The amount of stigma associated with a mental illness is unbelievable. Someday, the false information will disappear, and someday, the bitchy teenagers who bullied others will grow into adults who regret their actions. But it’ll take people like you and Liza who understand to fight for that future. I know that you will, and I’ll do my little part on my corner of the Internet too.
Georgia Kate
In the words of Tumblr: bless this post.
My aunt’s first husband committed suicide by jumping in front of a train. My cousin tried numerous times, I believe. I was never close to either (never even met the former), but it’s still touched briefly upon my life.
Maybe it is true that some people are unable to see ‘the point’ of suicide, so as to speak, but to disrespect the dead like those girls you mentioned is just wrong. The scale of pain you would have to feel to even consider ending your life, let alone go through with it, is simply unimaginable.
Ironic that those people complain about the victim being selfish. Pot. Kettle. Black.
I mean, what would it take for them to realise that someone had just died?
We’re all so fragile.
All three of your stories broke my heart, but especially Kurt’s because of the image it brought to mind. You know, just lying there, ready to die, and he was so young.
Unafraid, perhaps.
I mean, that’s probably what saddens me the most about suicide. That it is seen as the one solution and can be so desirable that maybe they don’t care enough to even fear what is coming.
Maybe it’s just me, but I find that heartbreaking.
I love you. ♥
Coryl
I think it’s only coincidence you wrote this blog the day before I wrote my memoir for my brother, who would have been twenty on the 26th. He was killed on July 23rd in 2011, and his body was found on the highway. He had been struck by a vehicle of some sort. That’s all we really know.
He was a sensitive guy. He didn’t certain subjects very lightly, and I think he was just very sad for most of his life, specifically through high school. He had a history of drugs and substance abuse and it was really, really bad the months and weeks up until his death.
When the police came to our house some weeks after he died, they gave us the things they found on his person, as well as the death certificate and the layout of where he was found. There was a bridge a few yards away from him. It could have been suicide. I don’t know.

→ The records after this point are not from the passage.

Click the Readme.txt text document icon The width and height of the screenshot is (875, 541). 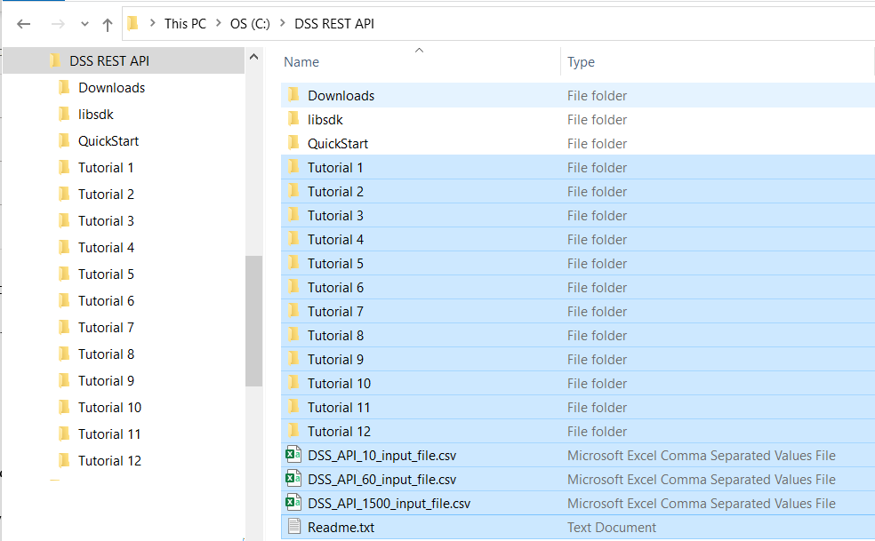293,527
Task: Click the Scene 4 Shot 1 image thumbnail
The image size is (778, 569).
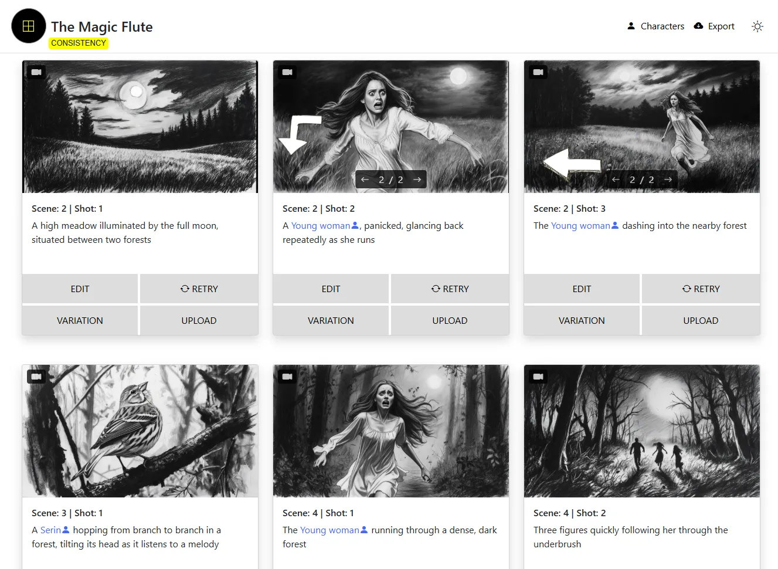Action: pyautogui.click(x=391, y=431)
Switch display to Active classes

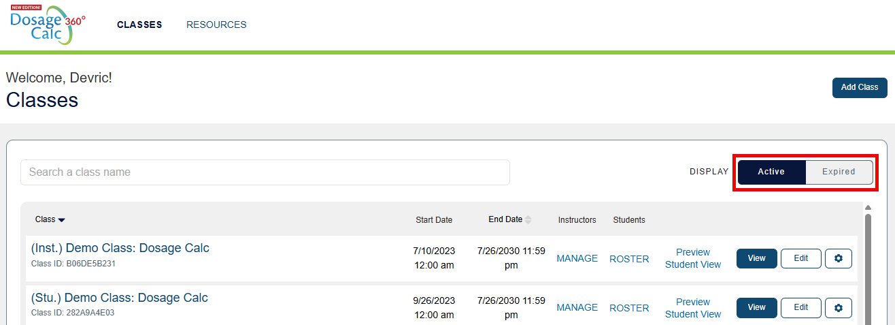pos(771,172)
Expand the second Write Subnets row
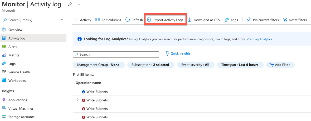 tap(77, 100)
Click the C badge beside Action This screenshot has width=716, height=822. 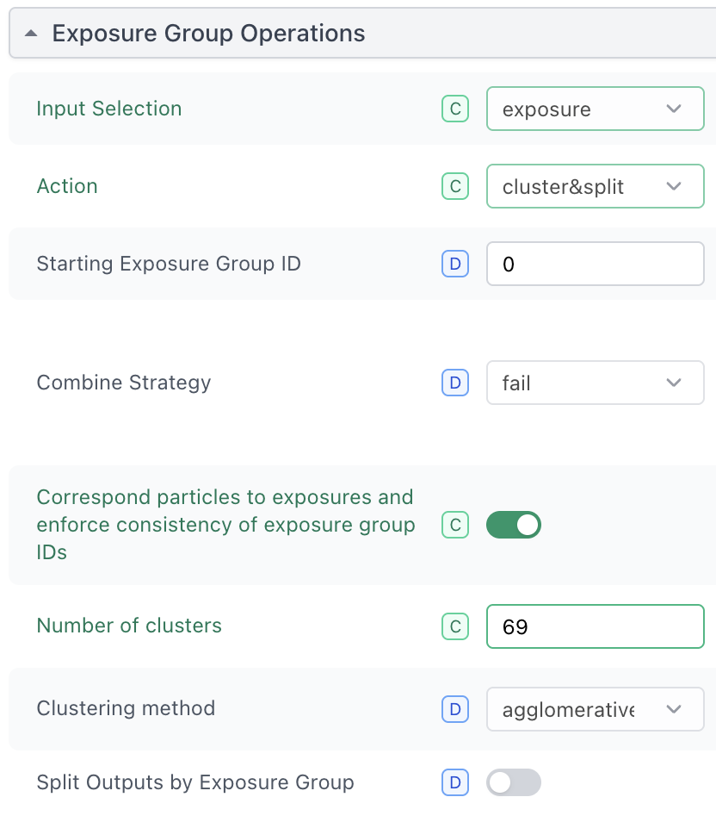[455, 186]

I don’t know if anyone knows if he intended to end his life, if he was high at the time, or if it was just an accident. There’s no way any of us will know, I don’t think, and some people might find that unnerving–not knowing how a relative or friend died–but I find it comforting. It’s not something I want to. Ignorance is bliss, right? and the mindset he had before he was killed is something to which I’d like to be ignorant.
Because of his death, though, I’ve come to accept death. Some people say there’s no certainty in life, but I disagree. We are all certain to die. If we live, we must die, just as we exhale when we inhale. But because of that acceptance, I respect it so much more. I understand people’s views on death and people dying, whether it’s murder, suicide, accident, or just “their time”. It’s sad because it’s an ending and we can’t be certain if there’s another beginning.
Up until my brother’s death, I hadn’t known much of it. There had never been personal experiences with death, aside from suicidal thoughts and intentions from my depression. I have some very strong opinions on suicide, and I do believe it’s selfish, but not in a negative way. To me, suicide is a very, very personal thing. It’s all about the victim. I can’t understand when people think that someone killed themselves to spite someone, or to intentionally harm anyone other than themselves. I mean, maybe it’s not so much selfish as self-centered. It hurts me to hear about suicide and all that, because I really do understand it. The walls that they put up. The hopelessness. The feeling that there is no other option.